Task objective » Please set out each line below exactly as it stands, without the images.

Data supplied »

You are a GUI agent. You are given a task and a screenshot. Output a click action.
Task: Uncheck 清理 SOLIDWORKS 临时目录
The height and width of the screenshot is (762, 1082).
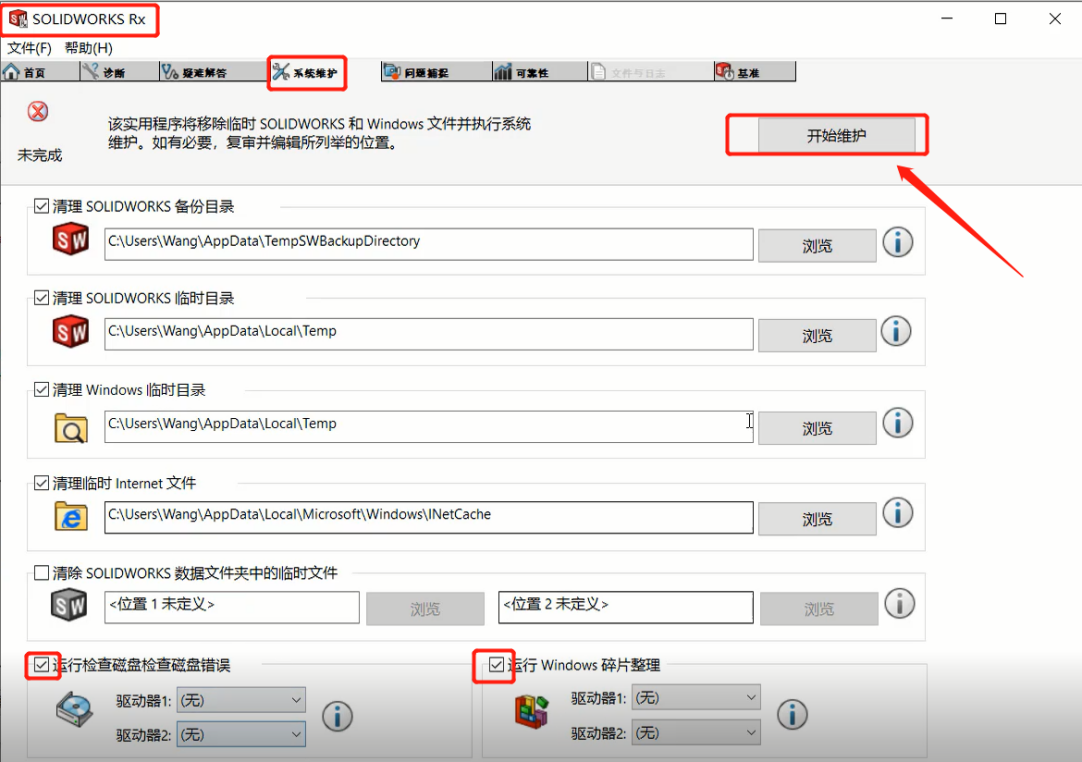[x=40, y=297]
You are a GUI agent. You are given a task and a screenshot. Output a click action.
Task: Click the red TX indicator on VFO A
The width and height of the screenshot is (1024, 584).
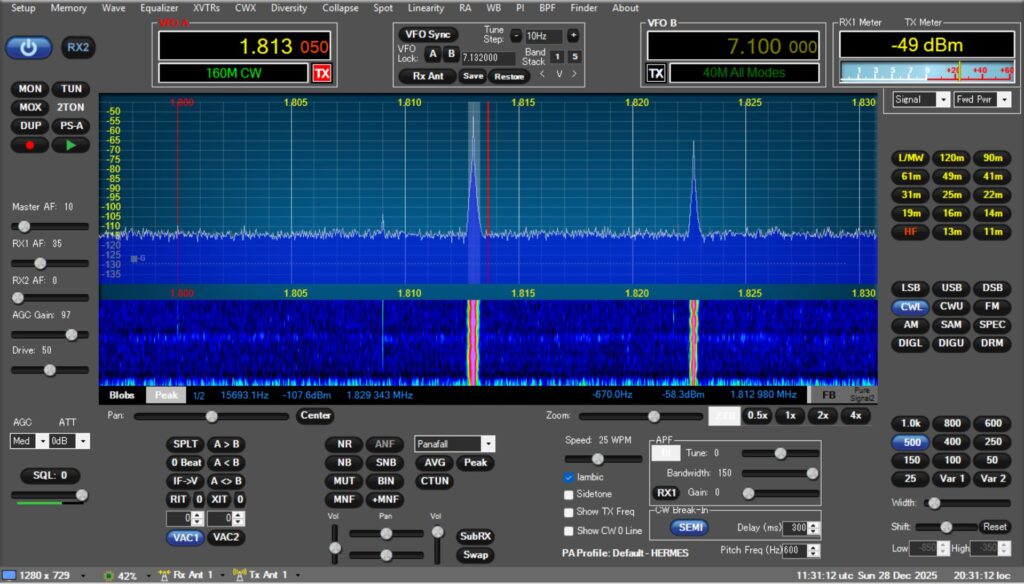click(x=321, y=73)
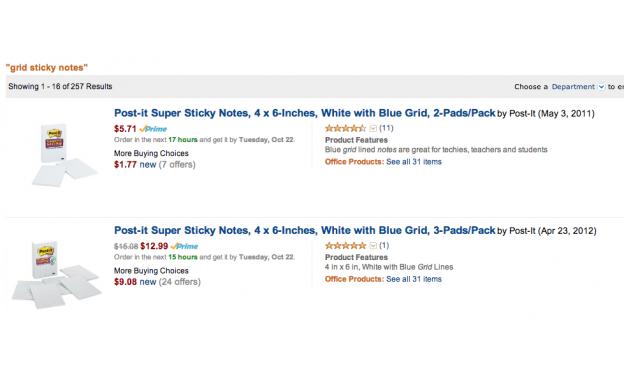Click the $5.71 price of first item
Screen dimensions: 624x390
(x=125, y=129)
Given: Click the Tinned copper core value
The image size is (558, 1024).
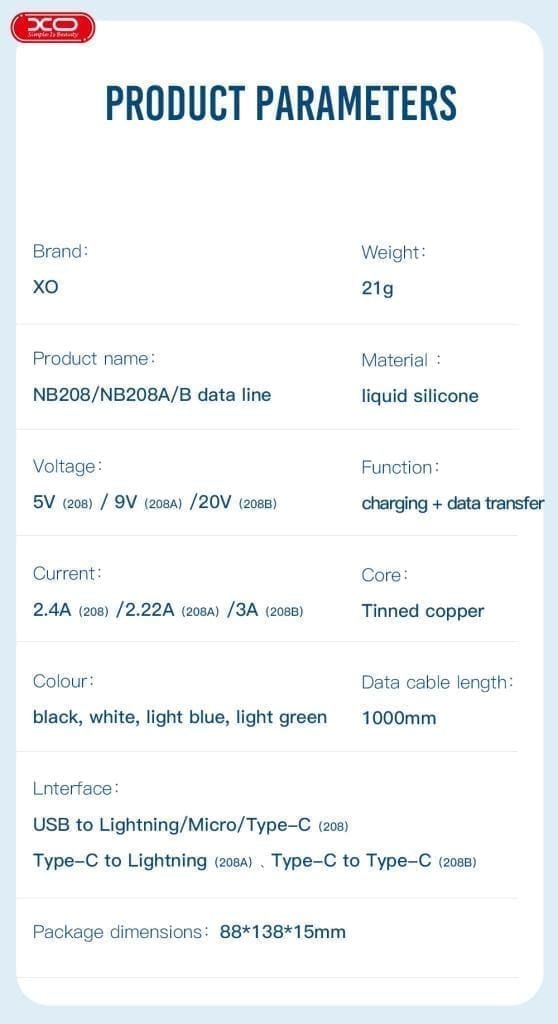Looking at the screenshot, I should tap(423, 611).
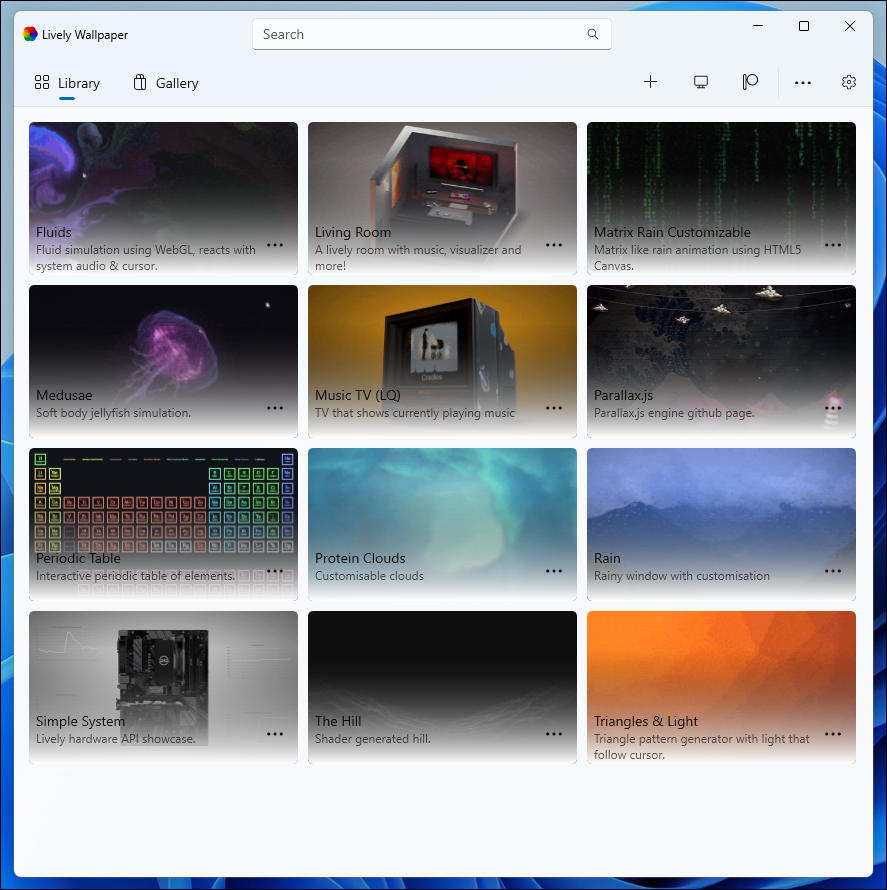
Task: Open the choose display monitor icon
Action: (x=700, y=82)
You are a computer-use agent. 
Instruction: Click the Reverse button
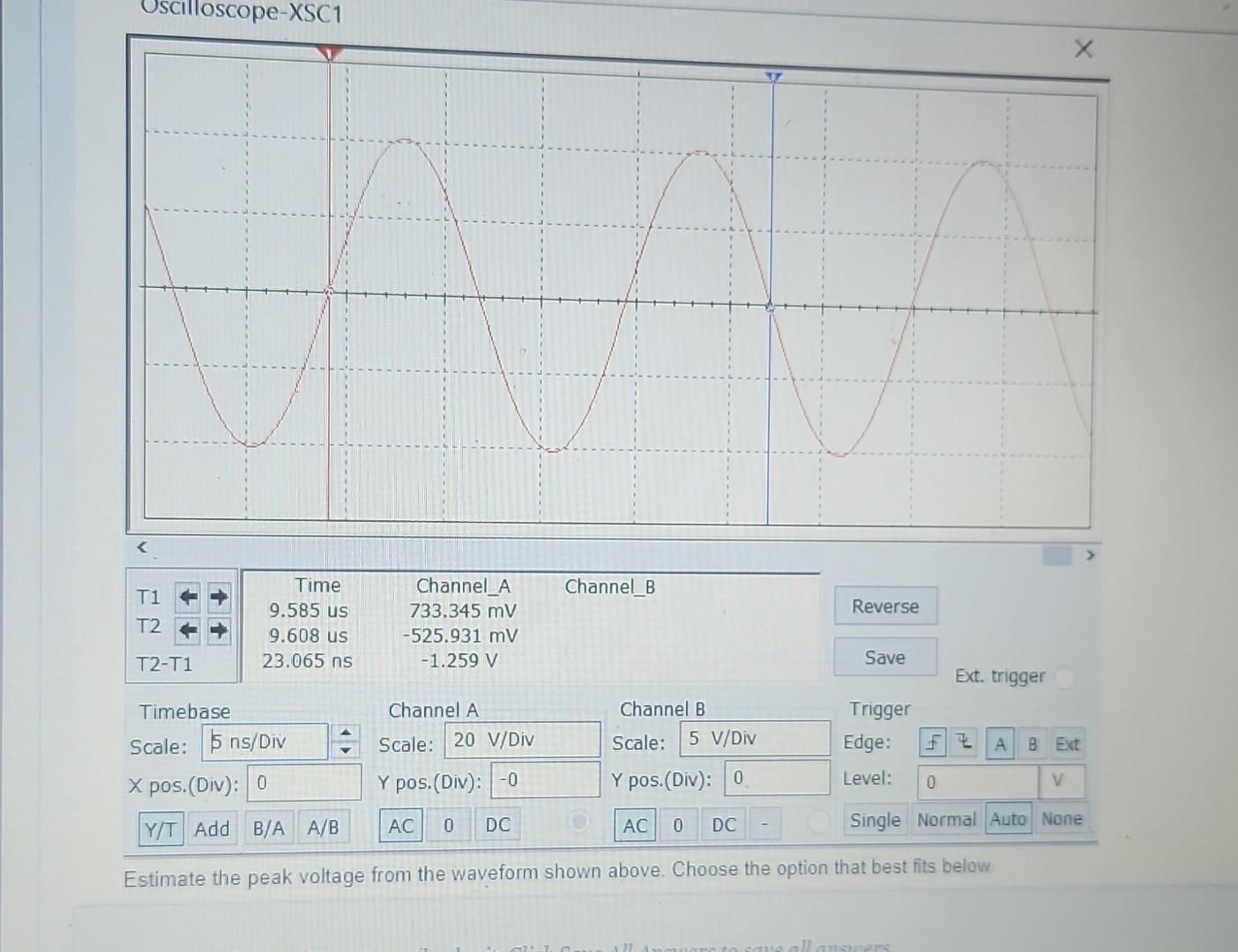pos(885,606)
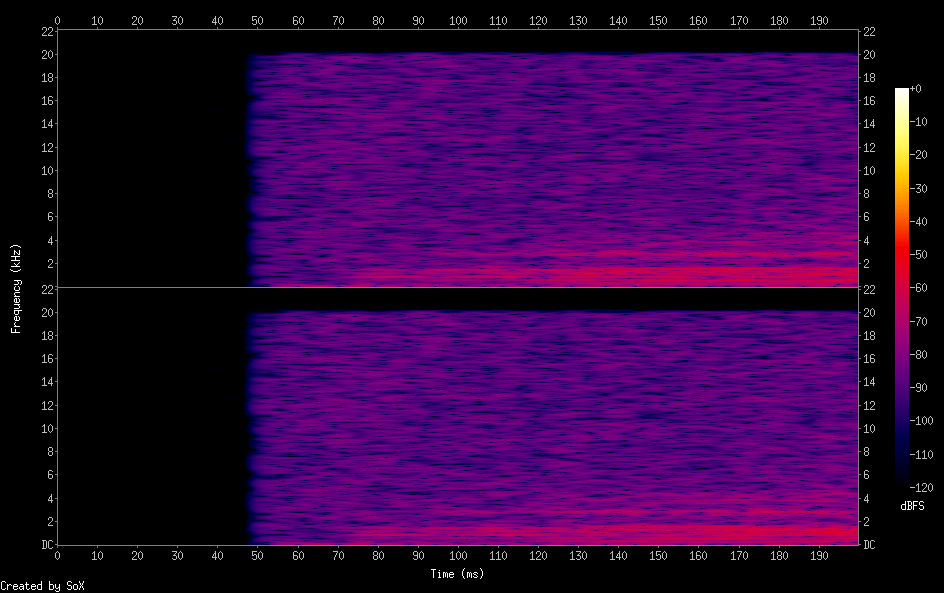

Response to this task »
You are a GUI agent. You are given a task and a screenshot. Output a click action.
Task: Uncheck 清理 SOLIDWORKS 临时目录
The height and width of the screenshot is (762, 1082).
[x=40, y=297]
You are a GUI agent. You are given a task and a screenshot. Output a click action.
Task: Click the red TX indicator on VFO A
The width and height of the screenshot is (1024, 584).
click(x=321, y=73)
Click the $5.71 price of first item
Screen dimensions: 624x390
(x=125, y=129)
Given: Click the Tinned copper core value
The image size is (558, 1024).
Looking at the screenshot, I should tap(423, 611).
Task: Open the choose display monitor icon
Action: (x=700, y=82)
You are a computer-use agent. 
Instruction: Click the Reverse button
pos(885,606)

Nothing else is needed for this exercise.